Ich unterstütze keinen Krieg. Ich unterstütze keine Partei in einem Krieg. Aber ich sehe, dass die Medien den Geist der Menschen in einer Weise manipuliert haben, um nur eine Gruppe in einem Konflikt zu unterstützen. Sie machen die Menschen dadurch parteiisch. Wichtige Medien betonen, dass die Russen und die syrische Armee den Waffenstillstand in Syrien zerbrachen. Aber warum konnten sie nicht die Verbindung ziehen zu der Tötung von 62 syrischen Soldaten und 100 Verwundeten bei einem amerikanischen Luftangriff am Vortag. Es wurde viel berichtet, auch in der UNO, über die Tötung von 20 UN-Hilfskräften am darauf folgenden Tag.
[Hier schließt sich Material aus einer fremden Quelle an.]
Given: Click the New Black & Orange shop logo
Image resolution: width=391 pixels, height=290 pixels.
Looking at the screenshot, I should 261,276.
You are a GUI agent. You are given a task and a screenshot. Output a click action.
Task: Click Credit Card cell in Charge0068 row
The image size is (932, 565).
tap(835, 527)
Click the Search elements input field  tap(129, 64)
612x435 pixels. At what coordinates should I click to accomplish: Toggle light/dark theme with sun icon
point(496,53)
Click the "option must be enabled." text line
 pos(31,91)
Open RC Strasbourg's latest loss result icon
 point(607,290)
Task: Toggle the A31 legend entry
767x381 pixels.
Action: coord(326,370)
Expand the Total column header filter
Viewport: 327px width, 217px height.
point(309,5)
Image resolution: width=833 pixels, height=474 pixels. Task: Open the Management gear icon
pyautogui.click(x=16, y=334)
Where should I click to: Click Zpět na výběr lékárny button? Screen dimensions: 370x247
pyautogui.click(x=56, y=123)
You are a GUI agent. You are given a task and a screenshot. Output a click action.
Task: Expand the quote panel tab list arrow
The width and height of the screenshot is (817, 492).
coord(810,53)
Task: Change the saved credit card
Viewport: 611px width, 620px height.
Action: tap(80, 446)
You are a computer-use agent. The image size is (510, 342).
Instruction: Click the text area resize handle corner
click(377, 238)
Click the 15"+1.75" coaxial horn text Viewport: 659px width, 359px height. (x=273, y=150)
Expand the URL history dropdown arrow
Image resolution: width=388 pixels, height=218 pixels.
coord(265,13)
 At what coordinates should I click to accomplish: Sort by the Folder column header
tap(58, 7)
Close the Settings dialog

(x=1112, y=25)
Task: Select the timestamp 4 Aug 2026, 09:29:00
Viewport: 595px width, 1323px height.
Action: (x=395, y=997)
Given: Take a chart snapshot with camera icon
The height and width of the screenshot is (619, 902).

Beide Gewaltakte sind falsch. Beide sind furchtbar und tragisch. Aber wenn wir das analysieren und nur einen Vorfall betrachten und die Schuld nur einer Gruppe geben, um eine Gruppe zu rechtfertigen und zu unterstützen, dann ist das ein Hinweis darauf, dass unser Verstand langsam verdorben wird.

 

Die gleiche Haltung wurde bei den wichtigen medialen Prognosen der Wahlergebnisse gesehen. Sogar Fox News, bekannt für seine Unterstützung der Republikaner, sagten einen Sieg von Hillary voraus. Wir, normale Menschen, wurden zu der Annahme geführt, die Annahmen einiger Menschen als Realität zu glauben. Aber die Realität überraschte schliesslich alle. Ich hingegen erwartete diese Überraschung… basierend auf einer nüchternen, möglichst unwertenden Analyse.

Mein Schreibtisch am 8. November | © 2016 GFX
9. November 2016 | 18:00
von George Francis Xavier
Lesezeit: ca. 4 Min.
Teilen Sie diesen Artikel!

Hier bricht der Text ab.